Oceniając z tego punktu widzenia ostatnie propozycje Krzysztofa Rybińskiego, by do wychowania każdego dziecka państwo polskie dopłacało miesięcznie 1000 zł, mam mieszane uczucia. Oczywiście zgadzam się, że mówimy o finansowej fantazji, znakomicie wpisującej się w polski zwyczaj szumnego ogłaszania politycznych obietnic bez pokrycia. Z tego punktu widzenia należałoby tylko wzruszyć ramionami i szybko o całej sprawie zapomnieć (ewentualnie dodając „1000 zł miesięcznie na każde dziecko" do takich przysłowiowych polskich określeń, jak „100 milionów dla każdego" lub „sumy bajońskie").
Jednocześnie, abstrahując zupełnie od kontekstu politycznego, prof. Rybiński ma w pewnej mierze rację – na politykę demograficzną pieniądze powinny się znaleźć. Kiedy z lekkim sercem godzimy się na wydanie miliarda złotych na ratowanie LOT, albo dziesiątek miliardów na emerytury górników lub przywileje różnych grup zawodowych – dlaczego akurat pieniędzy na politykę demograficzną nie da się w żaden sposób znaleźć, choćby kosztem eliminacji owych branżowych przywilejów i subsydiów?

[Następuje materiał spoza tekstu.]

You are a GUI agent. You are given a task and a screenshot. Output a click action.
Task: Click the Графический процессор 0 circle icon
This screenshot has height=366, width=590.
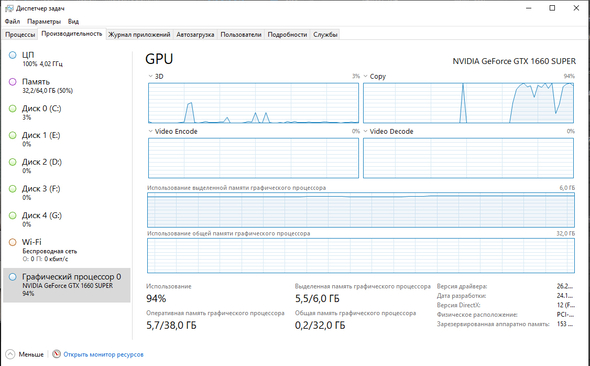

Słowem, wcale nie burzy mnie samo stwierdzenie, że na dobrą politykę demograficzną warto byłoby wydać nawet potężne pieniądze. Pytanie tylko, jak zrobić to w sposób efektywny. Mam nadzieję, że profesor Rybiński mi wybaczy, ale jego pomysł rozdawania pieniędzy uważam za całkowicie nieskuteczny. Pieniądze – nawet duże – trzeba wyłożyć na to, by ludzie nie obawiali się wielkiego kosztu wychowania kolejnych dzieci (np. poprzez zapewnienie naprawdę wysokiej jakości edukacji i ochrony zdrowia), na ułatwienie godzenia kariery zawodowej z posiadaniem dzieci (nie tylko poprzez urlopy wychowawcze, ale np. przez zachęty podatkowe dla firm i skuteczną walkę z bezrobociem) czy na promowanie zmian modelu życia.